Segundo o empregado da Caixa e diretor do SEEB/MT, Luiz Edwiges, a falta de diálogo e de transparência mostra a falta de respeito com os trabalhadores por parte dessa direção do Caixa.  “A Caixa é o maior banco público com função social, por isso representa parte da solução para o Brasil enfrentar a crise.
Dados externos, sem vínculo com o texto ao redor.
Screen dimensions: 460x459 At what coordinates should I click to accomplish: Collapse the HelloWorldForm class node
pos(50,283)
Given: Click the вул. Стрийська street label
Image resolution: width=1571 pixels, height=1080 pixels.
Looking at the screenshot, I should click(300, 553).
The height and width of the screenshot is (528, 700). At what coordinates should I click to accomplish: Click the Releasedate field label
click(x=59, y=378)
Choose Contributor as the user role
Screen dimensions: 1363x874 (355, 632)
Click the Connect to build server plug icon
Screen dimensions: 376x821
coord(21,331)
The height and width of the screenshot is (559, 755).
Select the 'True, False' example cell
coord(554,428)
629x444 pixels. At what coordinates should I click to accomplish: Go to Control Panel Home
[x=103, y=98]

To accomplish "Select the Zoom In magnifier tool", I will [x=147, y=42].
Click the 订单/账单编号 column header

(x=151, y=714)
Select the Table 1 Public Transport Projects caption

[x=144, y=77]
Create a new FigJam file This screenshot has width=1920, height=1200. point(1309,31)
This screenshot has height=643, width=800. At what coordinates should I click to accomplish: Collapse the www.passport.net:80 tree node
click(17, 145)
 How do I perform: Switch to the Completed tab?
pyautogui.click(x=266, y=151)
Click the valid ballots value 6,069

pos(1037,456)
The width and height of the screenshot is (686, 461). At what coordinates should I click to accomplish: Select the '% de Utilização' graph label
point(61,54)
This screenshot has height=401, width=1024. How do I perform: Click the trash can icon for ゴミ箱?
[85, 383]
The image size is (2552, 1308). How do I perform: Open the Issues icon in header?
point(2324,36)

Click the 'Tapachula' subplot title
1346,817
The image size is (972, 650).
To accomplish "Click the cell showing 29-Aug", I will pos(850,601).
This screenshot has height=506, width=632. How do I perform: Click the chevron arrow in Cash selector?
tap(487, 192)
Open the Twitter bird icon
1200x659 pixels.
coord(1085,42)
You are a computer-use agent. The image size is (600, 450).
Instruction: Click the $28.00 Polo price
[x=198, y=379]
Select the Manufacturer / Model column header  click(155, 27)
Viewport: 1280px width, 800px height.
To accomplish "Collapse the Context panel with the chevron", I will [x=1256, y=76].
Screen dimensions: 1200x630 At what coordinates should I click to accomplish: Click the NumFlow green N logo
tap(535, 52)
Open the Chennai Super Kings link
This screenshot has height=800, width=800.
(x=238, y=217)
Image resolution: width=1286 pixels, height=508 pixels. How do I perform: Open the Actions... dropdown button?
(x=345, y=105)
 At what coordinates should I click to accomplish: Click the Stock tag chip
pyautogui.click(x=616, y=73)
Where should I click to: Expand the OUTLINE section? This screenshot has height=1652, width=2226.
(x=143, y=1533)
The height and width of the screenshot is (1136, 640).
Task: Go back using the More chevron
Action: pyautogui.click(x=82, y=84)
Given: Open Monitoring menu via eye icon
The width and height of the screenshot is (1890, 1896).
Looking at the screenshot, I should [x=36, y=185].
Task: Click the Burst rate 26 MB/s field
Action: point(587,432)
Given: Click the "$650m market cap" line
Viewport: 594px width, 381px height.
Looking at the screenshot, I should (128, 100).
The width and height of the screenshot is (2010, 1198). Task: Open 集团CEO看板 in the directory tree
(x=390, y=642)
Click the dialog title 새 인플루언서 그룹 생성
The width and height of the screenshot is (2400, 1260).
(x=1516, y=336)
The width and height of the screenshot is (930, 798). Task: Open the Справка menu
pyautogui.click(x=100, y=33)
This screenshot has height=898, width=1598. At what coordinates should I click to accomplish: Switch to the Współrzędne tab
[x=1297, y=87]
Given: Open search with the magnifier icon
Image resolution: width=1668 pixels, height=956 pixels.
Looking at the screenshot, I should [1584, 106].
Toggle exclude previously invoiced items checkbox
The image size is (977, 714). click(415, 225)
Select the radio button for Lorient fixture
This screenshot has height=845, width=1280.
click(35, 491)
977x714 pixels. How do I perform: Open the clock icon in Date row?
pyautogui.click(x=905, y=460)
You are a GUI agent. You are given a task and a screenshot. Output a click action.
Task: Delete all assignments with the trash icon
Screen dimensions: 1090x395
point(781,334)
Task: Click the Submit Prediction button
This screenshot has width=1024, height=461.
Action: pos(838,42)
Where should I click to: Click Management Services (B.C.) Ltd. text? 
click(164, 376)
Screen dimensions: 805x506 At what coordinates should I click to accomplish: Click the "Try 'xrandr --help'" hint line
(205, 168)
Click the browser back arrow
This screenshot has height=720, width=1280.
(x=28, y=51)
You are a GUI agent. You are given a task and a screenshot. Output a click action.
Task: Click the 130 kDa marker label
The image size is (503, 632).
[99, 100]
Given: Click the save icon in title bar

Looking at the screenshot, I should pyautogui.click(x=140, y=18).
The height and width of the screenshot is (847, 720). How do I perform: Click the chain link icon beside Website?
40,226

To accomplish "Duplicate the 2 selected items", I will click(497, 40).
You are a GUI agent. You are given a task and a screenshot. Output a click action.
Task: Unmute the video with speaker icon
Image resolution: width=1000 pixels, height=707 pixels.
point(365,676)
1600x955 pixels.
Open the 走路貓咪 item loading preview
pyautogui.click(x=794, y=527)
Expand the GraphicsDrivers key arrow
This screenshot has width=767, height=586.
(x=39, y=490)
Portanto, para fortalecer a Caixa é fundamental ampliar o número de empregados e não fechar departamentos e extinguir funções, a reestruturação vai na contramão do fortalecimento da Instituição”, critica.

O presidente do Seeb/MT, José Maria Guerra,  defendeu a contratação dos aprovados no último concurso público, realizado em 2014, e lembrou que a Caixa é a maior articuladora das políticas sociais do governo. “A CAIXA tem assumido um protagonismo importante no Estado e nos Municípios, viabilizando recursos para habitação, saneamento, opera um número crescente de convênios e de benefícios sociais, mas todas essas demandas exigem atendimento de qualidade à população, o que só é possível com condições dignas de trabalho e com empregados valorizados”, frisou ressaltando que o Sindicato reivindica as nomeações dos concursados e repudia essas medidas de reestruturação.

Para os empregados da Caixa a situação é de insatisfação e de muita inquietação. Os bancários lembraram-se do clima vivido em outros processos de reestruturação, citaram, inclusive, o caso do bancário da Caixa em Brasília que se suicidou, pulando do 7º andar do edifício sede da Instituição. Para eles a reestruturação é nefasta e desumana, pois mexe com a vida das pessoas e das nossas famílias. Traz muitas incertezas, pois não sabemos onde vamos trabalhar, se vamos ficar em Cuiabá, Várzea Grande ou teremos que ir para alguma cidade do interior.

Judicialização – Paralelo à mobilização, as entidades sindicais estão buscando outras frentes para paralisar a reestruturação. Uma delas é a via judicial.  O SEEB/MT também peticionou uma ação cautelar contra a Caixa Econômica pedindo a suspensão do processo de reestruturação anunciado unilateralmente pelo banco, por abusividade e ilegalidade. No Distrito Federal e na Paraíba a Justiça do Trabalho concedeu liminares aos Sindicatos dos Bancários locais suspendendo o processo de reestruturação da Caixa nessas bases territoriais.